ACTIVITY: Your output should be the entries below, exact in every detail.

**** RECORDS PROVIDED ****

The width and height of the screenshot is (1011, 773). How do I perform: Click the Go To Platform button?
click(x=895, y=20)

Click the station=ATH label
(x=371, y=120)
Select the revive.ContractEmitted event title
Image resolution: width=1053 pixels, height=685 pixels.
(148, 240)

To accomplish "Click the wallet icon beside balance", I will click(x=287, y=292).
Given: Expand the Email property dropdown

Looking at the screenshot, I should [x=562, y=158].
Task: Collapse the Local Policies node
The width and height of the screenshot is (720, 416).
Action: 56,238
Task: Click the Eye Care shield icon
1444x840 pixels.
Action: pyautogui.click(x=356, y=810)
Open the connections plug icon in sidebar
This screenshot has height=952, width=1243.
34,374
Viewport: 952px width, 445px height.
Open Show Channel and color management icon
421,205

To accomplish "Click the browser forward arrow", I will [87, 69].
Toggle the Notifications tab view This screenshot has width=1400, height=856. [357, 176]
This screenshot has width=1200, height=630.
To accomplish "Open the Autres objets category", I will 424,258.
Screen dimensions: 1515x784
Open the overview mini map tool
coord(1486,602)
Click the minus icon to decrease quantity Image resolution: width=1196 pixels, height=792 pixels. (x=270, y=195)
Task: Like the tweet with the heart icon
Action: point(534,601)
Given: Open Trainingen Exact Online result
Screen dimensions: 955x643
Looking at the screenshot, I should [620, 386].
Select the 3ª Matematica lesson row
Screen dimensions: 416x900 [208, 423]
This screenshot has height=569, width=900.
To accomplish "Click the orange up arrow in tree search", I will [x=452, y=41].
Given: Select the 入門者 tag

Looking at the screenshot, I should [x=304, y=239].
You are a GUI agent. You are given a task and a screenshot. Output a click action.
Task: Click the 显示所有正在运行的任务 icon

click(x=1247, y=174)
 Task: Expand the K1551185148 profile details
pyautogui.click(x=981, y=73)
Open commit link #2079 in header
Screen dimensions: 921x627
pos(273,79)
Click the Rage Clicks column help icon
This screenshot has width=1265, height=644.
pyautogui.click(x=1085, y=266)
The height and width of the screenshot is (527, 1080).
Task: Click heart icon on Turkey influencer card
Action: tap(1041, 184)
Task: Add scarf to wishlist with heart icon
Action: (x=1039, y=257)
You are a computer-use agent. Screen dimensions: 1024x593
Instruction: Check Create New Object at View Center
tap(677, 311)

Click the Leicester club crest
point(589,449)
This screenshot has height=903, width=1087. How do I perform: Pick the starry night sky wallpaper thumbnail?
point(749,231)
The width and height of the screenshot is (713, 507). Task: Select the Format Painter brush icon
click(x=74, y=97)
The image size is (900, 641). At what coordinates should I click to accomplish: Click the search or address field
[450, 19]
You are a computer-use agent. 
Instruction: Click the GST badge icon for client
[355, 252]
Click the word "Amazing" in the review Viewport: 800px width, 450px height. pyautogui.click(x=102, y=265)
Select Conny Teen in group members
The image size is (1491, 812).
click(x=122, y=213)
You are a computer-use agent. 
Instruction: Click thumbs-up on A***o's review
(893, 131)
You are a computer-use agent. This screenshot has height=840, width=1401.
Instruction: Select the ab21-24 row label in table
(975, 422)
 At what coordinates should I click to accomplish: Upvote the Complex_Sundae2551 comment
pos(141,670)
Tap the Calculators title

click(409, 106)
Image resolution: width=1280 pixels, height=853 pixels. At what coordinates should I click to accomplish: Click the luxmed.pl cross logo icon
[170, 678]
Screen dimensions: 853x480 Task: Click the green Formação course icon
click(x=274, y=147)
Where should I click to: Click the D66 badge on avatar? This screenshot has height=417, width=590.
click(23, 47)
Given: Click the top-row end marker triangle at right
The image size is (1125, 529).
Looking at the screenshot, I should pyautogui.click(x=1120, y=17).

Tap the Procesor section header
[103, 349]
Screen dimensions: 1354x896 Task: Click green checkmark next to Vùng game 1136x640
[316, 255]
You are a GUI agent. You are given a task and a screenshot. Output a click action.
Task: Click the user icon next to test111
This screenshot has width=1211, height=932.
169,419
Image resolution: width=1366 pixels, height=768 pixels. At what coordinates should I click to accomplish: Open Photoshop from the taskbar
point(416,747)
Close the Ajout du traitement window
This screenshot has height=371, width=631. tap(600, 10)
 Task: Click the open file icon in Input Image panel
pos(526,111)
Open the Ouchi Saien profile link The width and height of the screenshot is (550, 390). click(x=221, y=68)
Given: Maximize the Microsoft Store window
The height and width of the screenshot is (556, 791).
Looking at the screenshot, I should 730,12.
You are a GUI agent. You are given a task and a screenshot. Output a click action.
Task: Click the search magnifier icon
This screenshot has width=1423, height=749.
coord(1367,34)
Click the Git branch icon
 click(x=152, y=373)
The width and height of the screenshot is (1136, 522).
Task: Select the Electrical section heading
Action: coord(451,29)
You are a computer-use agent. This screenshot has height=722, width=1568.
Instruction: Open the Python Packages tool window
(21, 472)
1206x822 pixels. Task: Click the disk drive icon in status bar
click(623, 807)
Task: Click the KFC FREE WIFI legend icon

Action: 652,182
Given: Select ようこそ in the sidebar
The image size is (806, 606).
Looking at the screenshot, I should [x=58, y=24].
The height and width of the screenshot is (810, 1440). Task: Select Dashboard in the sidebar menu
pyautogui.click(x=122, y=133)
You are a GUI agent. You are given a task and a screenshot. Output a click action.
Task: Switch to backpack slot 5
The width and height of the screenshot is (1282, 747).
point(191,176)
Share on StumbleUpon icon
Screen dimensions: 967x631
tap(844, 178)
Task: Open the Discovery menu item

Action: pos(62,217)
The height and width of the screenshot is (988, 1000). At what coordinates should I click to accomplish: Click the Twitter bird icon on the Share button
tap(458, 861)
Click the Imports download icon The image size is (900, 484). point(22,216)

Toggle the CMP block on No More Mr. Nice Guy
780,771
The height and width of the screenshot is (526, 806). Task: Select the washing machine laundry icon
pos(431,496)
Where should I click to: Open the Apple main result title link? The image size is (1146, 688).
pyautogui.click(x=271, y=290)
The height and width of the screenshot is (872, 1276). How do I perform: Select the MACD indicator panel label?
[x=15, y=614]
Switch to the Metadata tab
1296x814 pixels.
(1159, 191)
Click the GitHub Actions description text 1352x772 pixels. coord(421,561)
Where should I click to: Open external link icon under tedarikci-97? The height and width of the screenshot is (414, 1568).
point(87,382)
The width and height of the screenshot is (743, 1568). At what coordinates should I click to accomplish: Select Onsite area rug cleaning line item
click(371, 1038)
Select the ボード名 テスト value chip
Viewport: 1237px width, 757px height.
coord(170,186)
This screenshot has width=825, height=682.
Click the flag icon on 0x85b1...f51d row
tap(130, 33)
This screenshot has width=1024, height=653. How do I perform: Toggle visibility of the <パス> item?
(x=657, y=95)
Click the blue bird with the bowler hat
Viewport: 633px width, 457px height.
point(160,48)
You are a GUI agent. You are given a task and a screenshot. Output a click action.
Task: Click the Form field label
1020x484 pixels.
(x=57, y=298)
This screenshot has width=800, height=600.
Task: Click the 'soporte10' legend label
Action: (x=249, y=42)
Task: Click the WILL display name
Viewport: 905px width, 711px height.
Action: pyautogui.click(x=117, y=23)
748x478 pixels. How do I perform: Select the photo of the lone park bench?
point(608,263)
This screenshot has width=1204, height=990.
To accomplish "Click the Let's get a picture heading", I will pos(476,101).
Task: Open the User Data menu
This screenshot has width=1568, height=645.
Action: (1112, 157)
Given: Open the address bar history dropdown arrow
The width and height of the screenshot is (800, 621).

****

ANSWER BOX:
The width and height of the screenshot is (1011, 773). How do I perform: Click the Go To Platform button?
click(x=895, y=20)

Click the station=ATH label
(x=371, y=120)
Select the revive.ContractEmitted event title
Image resolution: width=1053 pixels, height=685 pixels.
(148, 240)

To accomplish "Click the wallet icon beside balance", I will click(x=287, y=292).
Given: Expand the Email property dropdown

Looking at the screenshot, I should [x=562, y=158].
Task: Collapse the Local Policies node
The width and height of the screenshot is (720, 416).
Action: 56,238
Task: Click the Eye Care shield icon
1444x840 pixels.
Action: pyautogui.click(x=356, y=810)
Open the connections plug icon in sidebar
This screenshot has height=952, width=1243.
34,374
Viewport: 952px width, 445px height.
Open Show Channel and color management icon
421,205

To accomplish "Click the browser forward arrow", I will [87, 69].
Toggle the Notifications tab view This screenshot has width=1400, height=856. [357, 176]
This screenshot has width=1200, height=630.
To accomplish "Open the Autres objets category", I will 424,258.
Screen dimensions: 1515x784
Open the overview mini map tool
coord(1486,602)
Click the minus icon to decrease quantity Image resolution: width=1196 pixels, height=792 pixels. (x=270, y=195)
Task: Like the tweet with the heart icon
Action: point(534,601)
Given: Open Trainingen Exact Online result
Screen dimensions: 955x643
Looking at the screenshot, I should [620, 386].
Select the 3ª Matematica lesson row
Screen dimensions: 416x900 [208, 423]
This screenshot has height=569, width=900.
To accomplish "Click the orange up arrow in tree search", I will [x=452, y=41].
Given: Select the 入門者 tag

Looking at the screenshot, I should [x=304, y=239].
You are a GUI agent. You are given a task and a screenshot. Output a click action.
Task: Click the 显示所有正在运行的任务 icon

click(x=1247, y=174)
 Task: Expand the K1551185148 profile details
pyautogui.click(x=981, y=73)
Open commit link #2079 in header
Screen dimensions: 921x627
pos(273,79)
Click the Rage Clicks column help icon
This screenshot has width=1265, height=644.
pyautogui.click(x=1085, y=266)
The height and width of the screenshot is (527, 1080).
Task: Click heart icon on Turkey influencer card
Action: tap(1041, 184)
Task: Add scarf to wishlist with heart icon
Action: (x=1039, y=257)
You are a computer-use agent. Screen dimensions: 1024x593
Instruction: Check Create New Object at View Center
tap(677, 311)

Click the Leicester club crest
point(589,449)
This screenshot has height=903, width=1087. How do I perform: Pick the starry night sky wallpaper thumbnail?
point(749,231)
The width and height of the screenshot is (713, 507). Task: Select the Format Painter brush icon
click(x=74, y=97)
The image size is (900, 641). At what coordinates should I click to accomplish: Click the search or address field
[450, 19]
You are a computer-use agent. 
Instruction: Click the GST badge icon for client
[355, 252]
Click the word "Amazing" in the review Viewport: 800px width, 450px height. pyautogui.click(x=102, y=265)
Select Conny Teen in group members
The image size is (1491, 812).
click(x=122, y=213)
You are a computer-use agent. 
Instruction: Click thumbs-up on A***o's review
(893, 131)
You are a computer-use agent. This screenshot has height=840, width=1401.
Instruction: Select the ab21-24 row label in table
(975, 422)
 At what coordinates should I click to accomplish: Upvote the Complex_Sundae2551 comment
pos(141,670)
Tap the Calculators title

click(409, 106)
Image resolution: width=1280 pixels, height=853 pixels. At what coordinates should I click to accomplish: Click the luxmed.pl cross logo icon
[170, 678]
Screen dimensions: 853x480 Task: Click the green Formação course icon
click(x=274, y=147)
Where should I click to: Click the D66 badge on avatar? This screenshot has height=417, width=590.
click(23, 47)
Given: Click the top-row end marker triangle at right
The image size is (1125, 529).
Looking at the screenshot, I should pyautogui.click(x=1120, y=17).

Tap the Procesor section header
[103, 349]
Screen dimensions: 1354x896 Task: Click green checkmark next to Vùng game 1136x640
[316, 255]
You are a GUI agent. You are given a task and a screenshot. Output a click action.
Task: Click the user icon next to test111
This screenshot has width=1211, height=932.
169,419
Image resolution: width=1366 pixels, height=768 pixels. At what coordinates should I click to accomplish: Open Photoshop from the taskbar
point(416,747)
Close the Ajout du traitement window
This screenshot has height=371, width=631. tap(600, 10)
 Task: Click the open file icon in Input Image panel
pos(526,111)
Open the Ouchi Saien profile link The width and height of the screenshot is (550, 390). click(x=221, y=68)
Given: Maximize the Microsoft Store window
The height and width of the screenshot is (556, 791).
Looking at the screenshot, I should 730,12.
You are a GUI agent. You are given a task and a screenshot. Output a click action.
Task: Click the search magnifier icon
This screenshot has width=1423, height=749.
coord(1367,34)
Click the Git branch icon
 click(x=152, y=373)
The width and height of the screenshot is (1136, 522).
Task: Select the Electrical section heading
Action: coord(451,29)
You are a computer-use agent. This screenshot has height=722, width=1568.
Instruction: Open the Python Packages tool window
(21, 472)
1206x822 pixels. Task: Click the disk drive icon in status bar
click(623, 807)
Task: Click the KFC FREE WIFI legend icon

Action: 652,182
Given: Select ようこそ in the sidebar
The image size is (806, 606).
Looking at the screenshot, I should [x=58, y=24].
The height and width of the screenshot is (810, 1440). Task: Select Dashboard in the sidebar menu
pyautogui.click(x=122, y=133)
You are a GUI agent. You are given a task and a screenshot. Output a click action.
Task: Switch to backpack slot 5
The width and height of the screenshot is (1282, 747).
point(191,176)
Share on StumbleUpon icon
Screen dimensions: 967x631
tap(844, 178)
Task: Open the Discovery menu item

Action: pos(62,217)
The height and width of the screenshot is (988, 1000). At what coordinates should I click to accomplish: Click the Twitter bird icon on the Share button
tap(458, 861)
Click the Imports download icon The image size is (900, 484). point(22,216)

Toggle the CMP block on No More Mr. Nice Guy
780,771
The height and width of the screenshot is (526, 806). Task: Select the washing machine laundry icon
pos(431,496)
Where should I click to: Open the Apple main result title link? The image size is (1146, 688).
pyautogui.click(x=271, y=290)
The height and width of the screenshot is (872, 1276). How do I perform: Select the MACD indicator panel label?
[x=15, y=614]
Switch to the Metadata tab
1296x814 pixels.
(1159, 191)
Click the GitHub Actions description text 1352x772 pixels. coord(421,561)
Where should I click to: Open external link icon under tedarikci-97? The height and width of the screenshot is (414, 1568).
point(87,382)
The width and height of the screenshot is (743, 1568). At what coordinates should I click to accomplish: Select Onsite area rug cleaning line item
click(371, 1038)
Select the ボード名 テスト value chip
Viewport: 1237px width, 757px height.
coord(170,186)
This screenshot has width=825, height=682.
Click the flag icon on 0x85b1...f51d row
tap(130, 33)
This screenshot has width=1024, height=653. How do I perform: Toggle visibility of the <パス> item?
(x=657, y=95)
Click the blue bird with the bowler hat
Viewport: 633px width, 457px height.
point(160,48)
You are a GUI agent. You are given a task and a screenshot. Output a click action.
Task: Click the Form field label
1020x484 pixels.
(x=57, y=298)
This screenshot has width=800, height=600.
Task: Click the 'soporte10' legend label
Action: (x=249, y=42)
Task: Click the WILL display name
Viewport: 905px width, 711px height.
Action: pyautogui.click(x=117, y=23)
748x478 pixels. How do I perform: Select the photo of the lone park bench?
point(608,263)
This screenshot has width=1204, height=990.
To accomplish "Click the Let's get a picture heading", I will pos(476,101).
Task: Open the User Data menu
This screenshot has width=1568, height=645.
Action: (1112, 157)
Given: Open the address bar history dropdown arrow
The width and height of the screenshot is (800, 621).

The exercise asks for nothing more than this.